WHAT TO PRODUCE: Rewrite the entries from the line containing "Click the Parking column header" through the line containing "Action: [x=192, y=51]", changing "Parking" to "Garage" and keeping everything else the same. Return only those lines.
==== DATASET RECORDS ====
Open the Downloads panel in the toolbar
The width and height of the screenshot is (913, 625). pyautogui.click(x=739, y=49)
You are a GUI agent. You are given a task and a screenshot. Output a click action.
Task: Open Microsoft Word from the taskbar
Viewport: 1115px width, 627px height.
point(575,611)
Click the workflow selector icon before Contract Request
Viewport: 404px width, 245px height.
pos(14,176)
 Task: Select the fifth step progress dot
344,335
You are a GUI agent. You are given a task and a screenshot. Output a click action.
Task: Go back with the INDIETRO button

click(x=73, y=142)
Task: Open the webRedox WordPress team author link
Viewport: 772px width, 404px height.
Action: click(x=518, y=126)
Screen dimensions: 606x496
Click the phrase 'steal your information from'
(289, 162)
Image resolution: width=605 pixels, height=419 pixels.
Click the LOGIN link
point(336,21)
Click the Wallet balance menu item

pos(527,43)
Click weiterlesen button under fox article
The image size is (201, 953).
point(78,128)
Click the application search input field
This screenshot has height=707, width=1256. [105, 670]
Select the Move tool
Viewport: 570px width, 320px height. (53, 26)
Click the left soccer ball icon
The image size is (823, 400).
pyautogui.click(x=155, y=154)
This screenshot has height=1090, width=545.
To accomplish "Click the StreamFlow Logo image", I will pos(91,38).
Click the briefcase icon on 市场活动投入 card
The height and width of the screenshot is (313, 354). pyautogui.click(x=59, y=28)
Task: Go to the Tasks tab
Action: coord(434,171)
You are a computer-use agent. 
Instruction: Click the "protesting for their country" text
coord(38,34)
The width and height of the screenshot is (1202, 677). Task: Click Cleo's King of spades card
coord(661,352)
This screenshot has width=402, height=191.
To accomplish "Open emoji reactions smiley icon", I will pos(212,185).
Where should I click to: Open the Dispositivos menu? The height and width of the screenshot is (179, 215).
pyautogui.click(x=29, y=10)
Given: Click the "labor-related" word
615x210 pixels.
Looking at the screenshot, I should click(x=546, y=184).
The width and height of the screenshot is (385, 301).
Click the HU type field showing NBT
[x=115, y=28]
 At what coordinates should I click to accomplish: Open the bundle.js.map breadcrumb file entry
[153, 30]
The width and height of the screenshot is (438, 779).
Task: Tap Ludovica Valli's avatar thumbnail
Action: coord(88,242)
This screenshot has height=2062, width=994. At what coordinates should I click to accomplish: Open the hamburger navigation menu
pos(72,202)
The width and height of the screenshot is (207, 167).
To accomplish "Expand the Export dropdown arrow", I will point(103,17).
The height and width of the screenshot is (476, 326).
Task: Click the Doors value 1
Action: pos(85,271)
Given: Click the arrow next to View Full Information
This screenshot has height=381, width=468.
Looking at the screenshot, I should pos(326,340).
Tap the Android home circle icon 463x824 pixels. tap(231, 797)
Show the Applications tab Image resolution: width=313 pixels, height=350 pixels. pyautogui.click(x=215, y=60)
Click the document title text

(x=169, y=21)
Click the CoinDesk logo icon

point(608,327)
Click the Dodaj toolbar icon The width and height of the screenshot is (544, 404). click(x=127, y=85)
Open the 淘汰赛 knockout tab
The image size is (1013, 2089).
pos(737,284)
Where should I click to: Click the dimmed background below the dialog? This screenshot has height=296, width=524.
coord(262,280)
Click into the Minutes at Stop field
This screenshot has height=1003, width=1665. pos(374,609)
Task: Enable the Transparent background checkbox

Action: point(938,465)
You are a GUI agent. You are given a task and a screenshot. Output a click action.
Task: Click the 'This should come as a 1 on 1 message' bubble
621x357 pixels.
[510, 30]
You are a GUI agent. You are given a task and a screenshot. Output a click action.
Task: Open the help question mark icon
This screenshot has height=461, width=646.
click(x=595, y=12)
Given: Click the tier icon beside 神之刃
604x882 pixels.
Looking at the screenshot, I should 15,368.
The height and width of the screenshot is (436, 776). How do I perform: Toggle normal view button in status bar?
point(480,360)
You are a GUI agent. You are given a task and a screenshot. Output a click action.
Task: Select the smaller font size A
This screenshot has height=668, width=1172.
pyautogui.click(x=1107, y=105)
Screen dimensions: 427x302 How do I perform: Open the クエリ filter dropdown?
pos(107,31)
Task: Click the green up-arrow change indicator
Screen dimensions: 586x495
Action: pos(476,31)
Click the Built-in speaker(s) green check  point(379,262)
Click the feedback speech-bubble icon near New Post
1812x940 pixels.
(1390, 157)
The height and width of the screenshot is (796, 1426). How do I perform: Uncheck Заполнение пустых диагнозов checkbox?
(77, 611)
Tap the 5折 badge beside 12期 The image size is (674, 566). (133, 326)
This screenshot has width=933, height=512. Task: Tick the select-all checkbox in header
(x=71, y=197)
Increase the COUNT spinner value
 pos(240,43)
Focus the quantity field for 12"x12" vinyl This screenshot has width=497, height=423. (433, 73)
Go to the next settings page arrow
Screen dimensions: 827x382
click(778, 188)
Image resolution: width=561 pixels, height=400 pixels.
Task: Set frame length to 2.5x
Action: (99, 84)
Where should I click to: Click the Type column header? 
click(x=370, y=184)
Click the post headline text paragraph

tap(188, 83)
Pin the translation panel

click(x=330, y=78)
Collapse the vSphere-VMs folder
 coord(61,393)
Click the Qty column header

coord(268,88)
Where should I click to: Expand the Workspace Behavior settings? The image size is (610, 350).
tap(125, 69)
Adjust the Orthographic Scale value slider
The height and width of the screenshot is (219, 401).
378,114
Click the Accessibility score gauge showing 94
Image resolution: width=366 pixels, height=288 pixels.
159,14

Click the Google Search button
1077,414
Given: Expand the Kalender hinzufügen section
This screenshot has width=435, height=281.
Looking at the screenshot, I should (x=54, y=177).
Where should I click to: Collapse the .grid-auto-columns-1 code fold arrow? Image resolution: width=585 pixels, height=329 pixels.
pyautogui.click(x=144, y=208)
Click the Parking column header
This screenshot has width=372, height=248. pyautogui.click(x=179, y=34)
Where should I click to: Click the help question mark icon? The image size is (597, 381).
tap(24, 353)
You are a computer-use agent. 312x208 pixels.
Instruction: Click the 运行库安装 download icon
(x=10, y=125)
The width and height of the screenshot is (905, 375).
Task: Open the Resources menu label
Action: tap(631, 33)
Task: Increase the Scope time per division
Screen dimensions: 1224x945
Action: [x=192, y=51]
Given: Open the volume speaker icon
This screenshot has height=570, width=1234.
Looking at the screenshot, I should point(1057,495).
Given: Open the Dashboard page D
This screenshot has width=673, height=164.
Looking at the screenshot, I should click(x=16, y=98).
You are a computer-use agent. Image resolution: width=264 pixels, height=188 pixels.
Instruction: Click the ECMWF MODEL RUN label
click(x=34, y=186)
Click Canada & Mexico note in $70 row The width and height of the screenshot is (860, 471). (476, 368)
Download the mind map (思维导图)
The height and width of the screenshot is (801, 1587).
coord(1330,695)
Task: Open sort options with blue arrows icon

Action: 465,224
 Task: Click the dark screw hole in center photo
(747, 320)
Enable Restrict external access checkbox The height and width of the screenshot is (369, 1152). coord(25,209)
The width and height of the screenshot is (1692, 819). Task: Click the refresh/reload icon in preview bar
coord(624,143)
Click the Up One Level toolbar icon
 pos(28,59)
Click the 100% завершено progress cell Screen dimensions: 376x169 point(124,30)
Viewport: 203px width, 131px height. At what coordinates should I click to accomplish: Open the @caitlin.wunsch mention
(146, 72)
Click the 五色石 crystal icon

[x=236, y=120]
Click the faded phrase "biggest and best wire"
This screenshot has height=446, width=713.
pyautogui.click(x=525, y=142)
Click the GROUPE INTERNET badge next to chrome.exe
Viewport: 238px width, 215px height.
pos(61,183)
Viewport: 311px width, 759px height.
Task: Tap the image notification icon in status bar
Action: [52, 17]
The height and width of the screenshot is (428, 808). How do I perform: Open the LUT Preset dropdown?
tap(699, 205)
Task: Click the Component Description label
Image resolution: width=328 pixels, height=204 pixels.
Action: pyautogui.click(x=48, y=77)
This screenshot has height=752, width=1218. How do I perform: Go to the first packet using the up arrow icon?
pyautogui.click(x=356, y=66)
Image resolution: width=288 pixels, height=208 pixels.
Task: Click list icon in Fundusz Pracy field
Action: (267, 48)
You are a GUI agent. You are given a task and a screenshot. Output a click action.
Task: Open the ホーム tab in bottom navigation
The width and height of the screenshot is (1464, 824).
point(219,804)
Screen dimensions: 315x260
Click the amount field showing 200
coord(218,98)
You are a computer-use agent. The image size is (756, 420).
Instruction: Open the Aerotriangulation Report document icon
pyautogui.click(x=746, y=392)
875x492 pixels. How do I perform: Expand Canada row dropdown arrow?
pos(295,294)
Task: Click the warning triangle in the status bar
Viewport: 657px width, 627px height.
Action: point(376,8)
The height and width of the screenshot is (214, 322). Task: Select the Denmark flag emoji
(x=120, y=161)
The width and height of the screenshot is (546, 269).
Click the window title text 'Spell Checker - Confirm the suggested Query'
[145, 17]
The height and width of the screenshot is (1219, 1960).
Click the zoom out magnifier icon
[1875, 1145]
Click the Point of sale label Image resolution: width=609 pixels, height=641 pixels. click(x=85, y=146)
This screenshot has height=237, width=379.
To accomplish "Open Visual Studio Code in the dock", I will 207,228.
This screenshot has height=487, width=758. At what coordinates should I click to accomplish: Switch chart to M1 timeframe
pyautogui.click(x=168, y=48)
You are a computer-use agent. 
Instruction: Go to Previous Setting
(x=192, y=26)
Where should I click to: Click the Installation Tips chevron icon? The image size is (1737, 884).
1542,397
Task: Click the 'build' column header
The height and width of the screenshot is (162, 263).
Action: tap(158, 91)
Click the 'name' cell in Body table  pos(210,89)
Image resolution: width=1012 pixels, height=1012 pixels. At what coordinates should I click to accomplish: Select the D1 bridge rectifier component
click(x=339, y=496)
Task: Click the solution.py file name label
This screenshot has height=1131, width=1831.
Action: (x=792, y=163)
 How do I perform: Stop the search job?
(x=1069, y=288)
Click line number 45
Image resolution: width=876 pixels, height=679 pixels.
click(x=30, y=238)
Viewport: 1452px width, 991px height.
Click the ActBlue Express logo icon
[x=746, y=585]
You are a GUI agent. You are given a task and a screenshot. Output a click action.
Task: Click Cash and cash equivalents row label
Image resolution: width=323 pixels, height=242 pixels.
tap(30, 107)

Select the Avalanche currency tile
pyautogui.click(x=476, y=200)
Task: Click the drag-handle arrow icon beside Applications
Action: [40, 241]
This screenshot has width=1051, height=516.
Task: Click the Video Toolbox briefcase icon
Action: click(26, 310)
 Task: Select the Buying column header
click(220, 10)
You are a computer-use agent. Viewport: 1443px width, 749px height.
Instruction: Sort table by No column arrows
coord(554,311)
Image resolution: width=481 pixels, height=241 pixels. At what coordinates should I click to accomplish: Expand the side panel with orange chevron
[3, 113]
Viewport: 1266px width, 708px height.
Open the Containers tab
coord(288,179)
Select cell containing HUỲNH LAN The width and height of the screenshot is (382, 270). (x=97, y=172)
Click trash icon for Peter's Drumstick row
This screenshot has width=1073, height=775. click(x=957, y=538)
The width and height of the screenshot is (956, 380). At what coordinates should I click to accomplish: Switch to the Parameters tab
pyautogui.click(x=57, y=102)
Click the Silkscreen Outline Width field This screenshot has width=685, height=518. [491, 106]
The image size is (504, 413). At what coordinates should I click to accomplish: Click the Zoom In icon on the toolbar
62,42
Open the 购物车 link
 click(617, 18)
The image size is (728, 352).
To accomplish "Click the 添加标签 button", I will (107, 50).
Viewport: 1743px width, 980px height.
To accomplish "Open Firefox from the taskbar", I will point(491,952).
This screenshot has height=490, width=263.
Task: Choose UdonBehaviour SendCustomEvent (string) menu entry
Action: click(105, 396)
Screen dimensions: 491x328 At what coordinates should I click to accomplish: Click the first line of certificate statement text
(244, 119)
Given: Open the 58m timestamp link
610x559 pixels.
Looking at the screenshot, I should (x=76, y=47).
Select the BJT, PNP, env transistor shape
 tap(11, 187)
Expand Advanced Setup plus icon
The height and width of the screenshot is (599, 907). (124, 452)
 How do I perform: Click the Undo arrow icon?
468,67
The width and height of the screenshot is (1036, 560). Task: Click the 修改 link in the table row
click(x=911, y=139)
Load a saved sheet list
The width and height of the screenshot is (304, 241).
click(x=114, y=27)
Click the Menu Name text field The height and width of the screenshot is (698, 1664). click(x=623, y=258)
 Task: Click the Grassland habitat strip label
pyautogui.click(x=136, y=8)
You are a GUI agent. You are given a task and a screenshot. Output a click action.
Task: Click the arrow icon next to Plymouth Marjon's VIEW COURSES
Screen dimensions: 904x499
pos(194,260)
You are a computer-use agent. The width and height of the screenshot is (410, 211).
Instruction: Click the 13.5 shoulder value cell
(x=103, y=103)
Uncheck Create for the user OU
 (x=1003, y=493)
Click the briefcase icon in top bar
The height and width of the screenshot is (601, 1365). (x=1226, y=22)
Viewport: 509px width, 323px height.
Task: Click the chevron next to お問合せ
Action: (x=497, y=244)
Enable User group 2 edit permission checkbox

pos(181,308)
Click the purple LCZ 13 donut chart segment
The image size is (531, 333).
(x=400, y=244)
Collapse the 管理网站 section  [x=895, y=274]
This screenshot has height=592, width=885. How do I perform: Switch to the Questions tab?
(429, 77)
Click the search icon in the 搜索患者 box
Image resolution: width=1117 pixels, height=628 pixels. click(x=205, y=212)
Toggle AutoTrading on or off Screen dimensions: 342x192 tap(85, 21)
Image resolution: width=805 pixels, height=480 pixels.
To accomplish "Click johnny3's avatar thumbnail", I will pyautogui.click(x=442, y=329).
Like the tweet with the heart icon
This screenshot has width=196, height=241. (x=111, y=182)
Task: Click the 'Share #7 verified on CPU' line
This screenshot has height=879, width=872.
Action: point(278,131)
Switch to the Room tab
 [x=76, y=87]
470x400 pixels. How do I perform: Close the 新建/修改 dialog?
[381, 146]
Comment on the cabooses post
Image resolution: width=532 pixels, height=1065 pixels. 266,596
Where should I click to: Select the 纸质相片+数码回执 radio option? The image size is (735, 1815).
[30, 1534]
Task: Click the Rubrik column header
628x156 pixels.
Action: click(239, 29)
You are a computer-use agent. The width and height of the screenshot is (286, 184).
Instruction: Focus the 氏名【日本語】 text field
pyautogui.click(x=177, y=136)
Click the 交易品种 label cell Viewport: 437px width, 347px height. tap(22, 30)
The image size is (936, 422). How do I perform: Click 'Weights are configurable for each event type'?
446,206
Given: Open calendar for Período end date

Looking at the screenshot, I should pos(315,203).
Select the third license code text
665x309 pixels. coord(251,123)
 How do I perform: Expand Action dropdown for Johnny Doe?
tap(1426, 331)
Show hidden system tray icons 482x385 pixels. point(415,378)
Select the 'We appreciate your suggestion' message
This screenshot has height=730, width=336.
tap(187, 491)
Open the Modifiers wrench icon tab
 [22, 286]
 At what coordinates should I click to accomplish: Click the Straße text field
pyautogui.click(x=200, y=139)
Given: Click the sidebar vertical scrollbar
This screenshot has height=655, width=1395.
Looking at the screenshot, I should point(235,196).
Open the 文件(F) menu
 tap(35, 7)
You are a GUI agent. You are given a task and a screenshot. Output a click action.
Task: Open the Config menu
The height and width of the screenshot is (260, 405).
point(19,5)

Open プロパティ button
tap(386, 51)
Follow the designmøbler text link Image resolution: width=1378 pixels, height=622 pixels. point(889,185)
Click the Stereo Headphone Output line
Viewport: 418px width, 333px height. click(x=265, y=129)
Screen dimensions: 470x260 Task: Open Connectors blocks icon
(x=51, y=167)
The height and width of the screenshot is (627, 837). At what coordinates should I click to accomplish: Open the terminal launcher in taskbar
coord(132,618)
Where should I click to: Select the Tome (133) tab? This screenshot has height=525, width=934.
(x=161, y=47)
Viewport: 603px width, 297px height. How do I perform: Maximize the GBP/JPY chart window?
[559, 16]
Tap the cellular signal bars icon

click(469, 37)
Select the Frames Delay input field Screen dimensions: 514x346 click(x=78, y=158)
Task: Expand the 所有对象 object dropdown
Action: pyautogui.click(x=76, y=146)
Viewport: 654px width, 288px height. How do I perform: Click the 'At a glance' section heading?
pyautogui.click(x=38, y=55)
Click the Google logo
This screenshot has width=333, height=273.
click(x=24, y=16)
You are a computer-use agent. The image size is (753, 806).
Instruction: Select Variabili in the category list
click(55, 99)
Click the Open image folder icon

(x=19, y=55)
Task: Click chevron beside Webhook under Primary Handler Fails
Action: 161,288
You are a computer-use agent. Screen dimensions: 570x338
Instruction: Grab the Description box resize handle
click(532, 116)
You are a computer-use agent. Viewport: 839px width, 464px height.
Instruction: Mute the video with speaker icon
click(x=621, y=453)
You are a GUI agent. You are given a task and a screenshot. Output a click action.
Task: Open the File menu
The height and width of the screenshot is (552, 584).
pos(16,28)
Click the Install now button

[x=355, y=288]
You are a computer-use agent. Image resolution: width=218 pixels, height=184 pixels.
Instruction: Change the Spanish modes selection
====
WORKED SOLUTION:
Click the Garage column header
This screenshot has width=372, height=248. pyautogui.click(x=179, y=34)
Where should I click to: Click the help question mark icon? The image size is (597, 381).
tap(24, 353)
You are a computer-use agent. 312x208 pixels.
Instruction: Click the 运行库安装 download icon
(x=10, y=125)
The width and height of the screenshot is (905, 375).
Task: Open the Resources menu label
Action: tap(631, 33)
Task: Increase the Scope time per division
Screen dimensions: 1224x945
Action: [x=192, y=51]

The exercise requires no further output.